§ **Records to process**

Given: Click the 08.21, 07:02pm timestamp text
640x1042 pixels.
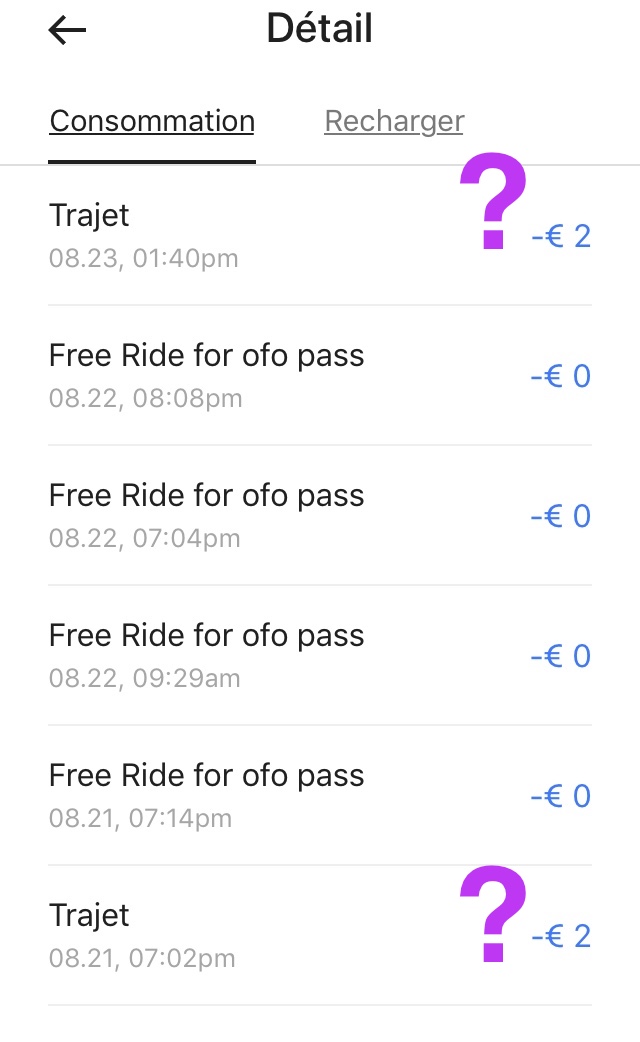Looking at the screenshot, I should [x=142, y=959].
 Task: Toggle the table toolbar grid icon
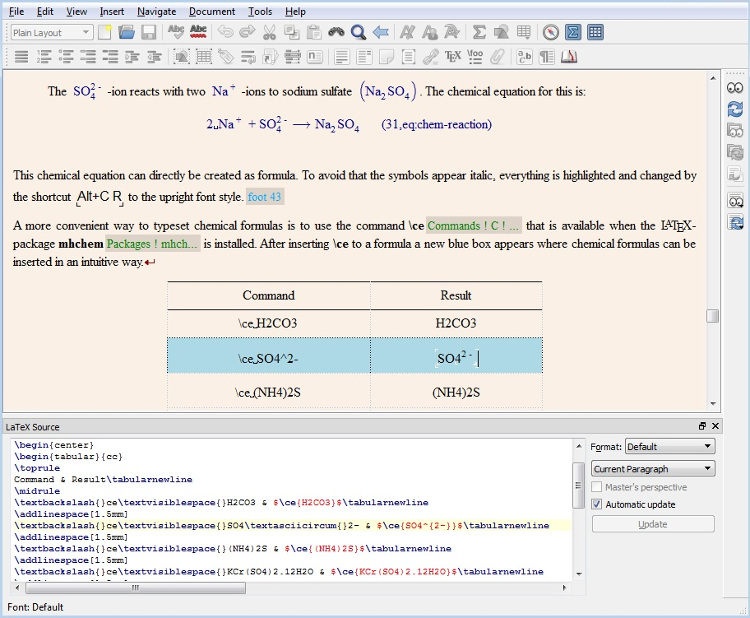point(595,33)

§ **Exercise objective**
Output exactly, and only, the lines running from the line containing "640x1042 pixels." to the last line of the entries above, omitting the pictures.

§ **Task response**
640x1042 pixels.
Looking at the screenshot, I should [x=142, y=959].
 Task: Toggle the table toolbar grid icon
point(595,33)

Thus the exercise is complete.